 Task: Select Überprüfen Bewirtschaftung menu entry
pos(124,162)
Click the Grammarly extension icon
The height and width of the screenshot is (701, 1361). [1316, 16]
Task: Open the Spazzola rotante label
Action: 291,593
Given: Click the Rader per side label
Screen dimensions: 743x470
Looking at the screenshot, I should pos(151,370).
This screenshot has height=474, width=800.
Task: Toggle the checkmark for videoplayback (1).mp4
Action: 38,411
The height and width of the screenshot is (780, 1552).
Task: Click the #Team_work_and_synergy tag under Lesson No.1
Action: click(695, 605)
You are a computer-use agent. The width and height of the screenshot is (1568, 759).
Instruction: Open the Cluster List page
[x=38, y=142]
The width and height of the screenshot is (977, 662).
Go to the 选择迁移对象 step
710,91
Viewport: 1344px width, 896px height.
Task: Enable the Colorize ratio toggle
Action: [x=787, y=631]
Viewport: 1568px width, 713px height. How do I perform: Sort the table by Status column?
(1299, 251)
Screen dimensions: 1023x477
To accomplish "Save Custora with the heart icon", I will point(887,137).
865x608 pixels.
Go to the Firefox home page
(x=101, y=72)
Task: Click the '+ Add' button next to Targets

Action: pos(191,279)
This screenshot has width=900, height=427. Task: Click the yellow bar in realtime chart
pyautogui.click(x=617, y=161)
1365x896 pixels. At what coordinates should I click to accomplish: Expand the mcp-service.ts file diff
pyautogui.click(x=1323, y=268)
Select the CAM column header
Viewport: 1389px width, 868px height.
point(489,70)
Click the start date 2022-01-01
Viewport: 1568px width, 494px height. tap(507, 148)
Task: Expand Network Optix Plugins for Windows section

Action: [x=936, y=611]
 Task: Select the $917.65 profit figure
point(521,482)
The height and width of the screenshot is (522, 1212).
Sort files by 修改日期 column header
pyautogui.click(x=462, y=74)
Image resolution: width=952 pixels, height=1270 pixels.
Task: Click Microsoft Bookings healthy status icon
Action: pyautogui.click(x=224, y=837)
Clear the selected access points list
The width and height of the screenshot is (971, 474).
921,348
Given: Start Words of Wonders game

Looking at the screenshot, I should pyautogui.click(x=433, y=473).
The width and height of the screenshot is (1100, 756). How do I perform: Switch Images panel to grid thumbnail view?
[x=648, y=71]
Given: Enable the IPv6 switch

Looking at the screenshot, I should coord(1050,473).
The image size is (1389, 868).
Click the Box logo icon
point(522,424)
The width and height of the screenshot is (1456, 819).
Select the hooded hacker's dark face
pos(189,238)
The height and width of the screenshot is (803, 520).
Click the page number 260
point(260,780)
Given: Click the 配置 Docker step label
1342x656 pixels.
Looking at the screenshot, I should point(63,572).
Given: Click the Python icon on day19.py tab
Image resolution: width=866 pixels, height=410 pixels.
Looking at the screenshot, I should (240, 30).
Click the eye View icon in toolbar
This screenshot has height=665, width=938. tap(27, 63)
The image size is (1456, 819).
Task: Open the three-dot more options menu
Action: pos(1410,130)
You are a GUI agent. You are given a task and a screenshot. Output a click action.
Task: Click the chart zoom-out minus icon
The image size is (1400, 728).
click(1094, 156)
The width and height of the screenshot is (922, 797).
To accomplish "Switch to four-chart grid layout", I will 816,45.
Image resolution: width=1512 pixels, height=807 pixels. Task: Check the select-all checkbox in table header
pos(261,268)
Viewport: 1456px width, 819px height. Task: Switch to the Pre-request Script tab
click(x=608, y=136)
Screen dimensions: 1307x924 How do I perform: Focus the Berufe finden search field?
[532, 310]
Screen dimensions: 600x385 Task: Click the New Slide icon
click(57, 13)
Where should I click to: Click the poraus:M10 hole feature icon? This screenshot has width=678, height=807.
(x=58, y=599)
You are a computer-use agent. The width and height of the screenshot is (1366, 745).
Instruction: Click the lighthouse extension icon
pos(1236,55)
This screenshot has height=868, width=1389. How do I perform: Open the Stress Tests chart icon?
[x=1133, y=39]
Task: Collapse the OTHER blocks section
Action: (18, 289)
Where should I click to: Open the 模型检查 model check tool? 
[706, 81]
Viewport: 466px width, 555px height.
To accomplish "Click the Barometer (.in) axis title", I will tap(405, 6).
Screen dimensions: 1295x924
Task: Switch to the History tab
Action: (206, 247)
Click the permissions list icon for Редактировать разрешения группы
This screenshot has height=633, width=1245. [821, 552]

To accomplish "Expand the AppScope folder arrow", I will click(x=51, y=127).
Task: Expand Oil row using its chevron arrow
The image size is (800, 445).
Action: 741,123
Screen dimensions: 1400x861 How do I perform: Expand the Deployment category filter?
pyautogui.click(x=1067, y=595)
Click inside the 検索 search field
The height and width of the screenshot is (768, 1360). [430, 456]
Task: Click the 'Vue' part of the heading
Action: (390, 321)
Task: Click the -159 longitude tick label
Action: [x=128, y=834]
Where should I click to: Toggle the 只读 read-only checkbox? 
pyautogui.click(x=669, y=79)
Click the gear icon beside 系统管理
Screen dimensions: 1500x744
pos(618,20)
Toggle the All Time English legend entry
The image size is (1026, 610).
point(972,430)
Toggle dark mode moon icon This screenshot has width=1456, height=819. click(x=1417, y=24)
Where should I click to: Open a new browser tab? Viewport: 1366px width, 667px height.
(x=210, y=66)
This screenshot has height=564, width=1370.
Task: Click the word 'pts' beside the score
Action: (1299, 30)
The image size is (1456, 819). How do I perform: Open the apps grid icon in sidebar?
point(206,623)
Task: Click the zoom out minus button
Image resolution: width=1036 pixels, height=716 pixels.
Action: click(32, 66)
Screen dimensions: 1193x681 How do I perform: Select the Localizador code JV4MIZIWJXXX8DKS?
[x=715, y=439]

- _WHAT THIS TASK INVOLVES_
Please arrange the rows above as a JSON list of strings, one string per line, leaving out any blank lines.

- _SOLUTION TO THIS EXERCISE_
[
  " Task: Select Überprüfen Bewirtschaftung menu entry",
  "pos(124,162)",
  "Click the Grammarly extension icon",
  "The height and width of the screenshot is (701, 1361). [1316, 16]",
  "Task: Open the Spazzola rotante label",
  "Action: 291,593",
  "Given: Click the Rader per side label",
  "Screen dimensions: 743x470",
  "Looking at the screenshot, I should pos(151,370).",
  "This screenshot has height=474, width=800.",
  "Task: Toggle the checkmark for videoplayback (1).mp4",
  "Action: 38,411",
  "The height and width of the screenshot is (780, 1552).",
  "Task: Click the #Team_work_and_synergy tag under Lesson No.1",
  "Action: click(695, 605)",
  "You are a computer-use agent. The width and height of the screenshot is (1568, 759).",
  "Instruction: Open the Cluster List page",
  "[x=38, y=142]",
  "The width and height of the screenshot is (977, 662).",
  "Go to the 选择迁移对象 step",
  "710,91",
  "Viewport: 1344px width, 896px height.",
  "Task: Enable the Colorize ratio toggle",
  "Action: [x=787, y=631]",
  "Viewport: 1568px width, 713px height. How do I perform: Sort the table by Status column?",
  "(1299, 251)",
  "Screen dimensions: 1023x477",
  "To accomplish \"Save Custora with the heart icon\", I will point(887,137).",
  "865x608 pixels.",
  "Go to the Firefox home page",
  "(x=101, y=72)",
  "Task: Click the '+ Add' button next to Targets",
  "Action: pos(191,279)",
  "This screenshot has width=900, height=427. Task: Click the yellow bar in realtime chart",
  "pyautogui.click(x=617, y=161)",
  "1365x896 pixels. At what coordinates should I click to accomplish: Expand the mcp-service.ts file diff",
  "pyautogui.click(x=1323, y=268)",
  "Select the CAM column header",
  "Viewport: 1389px width, 868px height.",
  "point(489,70)",
  "Click the start date 2022-01-01",
  "Viewport: 1568px width, 494px height. tap(507, 148)",
  "Task: Expand Network Optix Plugins for Windows section",
  "Action: [x=936, y=611]",
  " Task: Select the $917.65 profit figure",
  "point(521,482)",
  "The height and width of the screenshot is (522, 1212).",
  "Sort files by 修改日期 column header",
  "pyautogui.click(x=462, y=74)",
  "Image resolution: width=952 pixels, height=1270 pixels.",
  "Task: Click Microsoft Bookings healthy status icon",
  "Action: pyautogui.click(x=224, y=837)",
  "Clear the selected access points list",
  "The width and height of the screenshot is (971, 474).",
  "921,348",
  "Given: Start Words of Wonders game",
  "Looking at the screenshot, I should pyautogui.click(x=433, y=473).",
  "The width and height of the screenshot is (1100, 756). How do I perform: Switch Images panel to grid thumbnail view?",
  "[x=648, y=71]",
  "Given: Enable the IPv6 switch",
  "Looking at the screenshot, I should coord(1050,473).",
  "The image size is (1389, 868).",
  "Click the Box logo icon",
  "point(522,424)",
  "The width and height of the screenshot is (1456, 819).",
  "Select the hooded hacker's dark face",
  "pos(189,238)",
  "The height and width of the screenshot is (803, 520).",
  "Click the page number 260",
  "point(260,780)",
  "Given: Click the 配置 Docker step label",
  "1342x656 pixels.",
  "Looking at the screenshot, I should point(63,572).",
  "Given: Click the Python icon on day19.py tab",
  "Image resolution: width=866 pixels, height=410 pixels.",
  "Looking at the screenshot, I should (240, 30).",
  "Click the eye View icon in toolbar",
  "This screenshot has height=665, width=938. tap(27, 63)",
  "The image size is (1456, 819).",
  "Task: Open the three-dot more options menu",
  "Action: pos(1410,130)",
  "You are a GUI agent. You are given a task and a screenshot. Output a click action.",
  "Task: Click the chart zoom-out minus icon",
  "The image size is (1400, 728).",
  "click(1094, 156)",
  "The width and height of the screenshot is (922, 797).",
  "To accomplish \"Switch to four-chart grid layout\", I will 816,45.",
  "Image resolution: width=1512 pixels, height=807 pixels. Task: Check the select-all checkbox in table header",
  "pos(261,268)",
  "Viewport: 1456px width, 819px height. Task: Switch to the Pre-request Script tab",
  "click(x=608, y=136)",
  "Screen dimensions: 1307x924 How do I perform: Focus the Berufe finden search field?",
  "[532, 310]",
  "Screen dimensions: 600x385 Task: Click the New Slide icon",
  "click(57, 13)",
  "Where should I click to: Click the poraus:M10 hole feature icon? This screenshot has width=678, height=807.",
  "(x=58, y=599)",
  "You are a computer-use agent. The width and height of the screenshot is (1366, 745).",
  "Instruction: Click the lighthouse extension icon",
  "pos(1236,55)",
  "This screenshot has height=868, width=1389. How do I perform: Open the Stress Tests chart icon?",
  "[x=1133, y=39]",
  "Task: Collapse the OTHER blocks section",
  "Action: (18, 289)",
  "Where should I click to: Open the 模型检查 model check tool? ",
  "[706, 81]",
  "Viewport: 466px width, 555px height.",
  "To accomplish \"Click the Barometer (.in) axis title\", I will tap(405, 6).",
  "Screen dimensions: 1295x924",
  "Task: Switch to the History tab",
  "Action: (206, 247)",
  "Click the permissions list icon for Редактировать разрешения группы",
  "This screenshot has height=633, width=1245. [821, 552]",
  "To accomplish \"Expand the AppScope folder arrow\", I will click(x=51, y=127).",
  "Task: Expand Oil row using its chevron arrow",
  "The image size is (800, 445).",
  "Action: 741,123",
  "Screen dimensions: 1400x861 How do I perform: Expand the Deployment category filter?",
  "pyautogui.click(x=1067, y=595)",
  "Click inside the 検索 search field",
  "The height and width of the screenshot is (768, 1360). [430, 456]",
  "Task: Click the 'Vue' part of the heading",
  "Action: (390, 321)",
  "Task: Click the -159 longitude tick label",
  "Action: [x=128, y=834]",
  "Where should I click to: Toggle the 只读 read-only checkbox? ",
  "pyautogui.click(x=669, y=79)",
  "Click the gear icon beside 系统管理",
  "Screen dimensions: 1500x744",
  "pos(618,20)",
  "Toggle the All Time English legend entry",
  "The image size is (1026, 610).",
  "point(972,430)",
  "Toggle dark mode moon icon This screenshot has width=1456, height=819. click(x=1417, y=24)",
  "Where should I click to: Open a new browser tab? Viewport: 1366px width, 667px height.",
  "(x=210, y=66)",
  "This screenshot has height=564, width=1370.",
  "Task: Click the word 'pts' beside the score",
  "Action: (1299, 30)",
  "The image size is (1456, 819). How do I perform: Open the apps grid icon in sidebar?",
  "point(206,623)",
  "Task: Click the zoom out minus button",
  "Image resolution: width=1036 pixels, height=716 pixels.",
  "Action: click(32, 66)",
  "Screen dimensions: 1193x681 How do I perform: Select the Localizador code JV4MIZIWJXXX8DKS?",
  "[x=715, y=439]"
]